Put the lines below into a numbered list, omitting any blank lines.

**Records supplied:**
* * *

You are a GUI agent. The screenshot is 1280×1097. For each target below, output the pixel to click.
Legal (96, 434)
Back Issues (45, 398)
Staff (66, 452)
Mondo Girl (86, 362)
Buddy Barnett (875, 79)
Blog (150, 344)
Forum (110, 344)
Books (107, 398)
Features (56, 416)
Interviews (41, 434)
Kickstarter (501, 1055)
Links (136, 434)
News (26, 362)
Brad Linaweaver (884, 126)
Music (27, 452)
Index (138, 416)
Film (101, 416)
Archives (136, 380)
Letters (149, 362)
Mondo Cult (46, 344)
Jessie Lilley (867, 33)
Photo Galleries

* * *

**Exercise response:**
1. You are a GUI agent. The screenshot is 1280×1097. For each target below, output the pixel to click.
2. Legal (96, 434)
3. Back Issues (45, 398)
4. Staff (66, 452)
5. Mondo Girl (86, 362)
6. Buddy Barnett (875, 79)
7. Blog (150, 344)
8. Forum (110, 344)
9. Books (107, 398)
10. Features (56, 416)
11. Interviews (41, 434)
12. Kickstarter (501, 1055)
13. Links (136, 434)
14. News (26, 362)
15. Brad Linaweaver (884, 126)
16. Music (27, 452)
17. Index (138, 416)
18. Film (101, 416)
19. Archives (136, 380)
20. Letters (149, 362)
21. Mondo Cult (46, 344)
22. Jessie Lilley (867, 33)
23. Photo Galleries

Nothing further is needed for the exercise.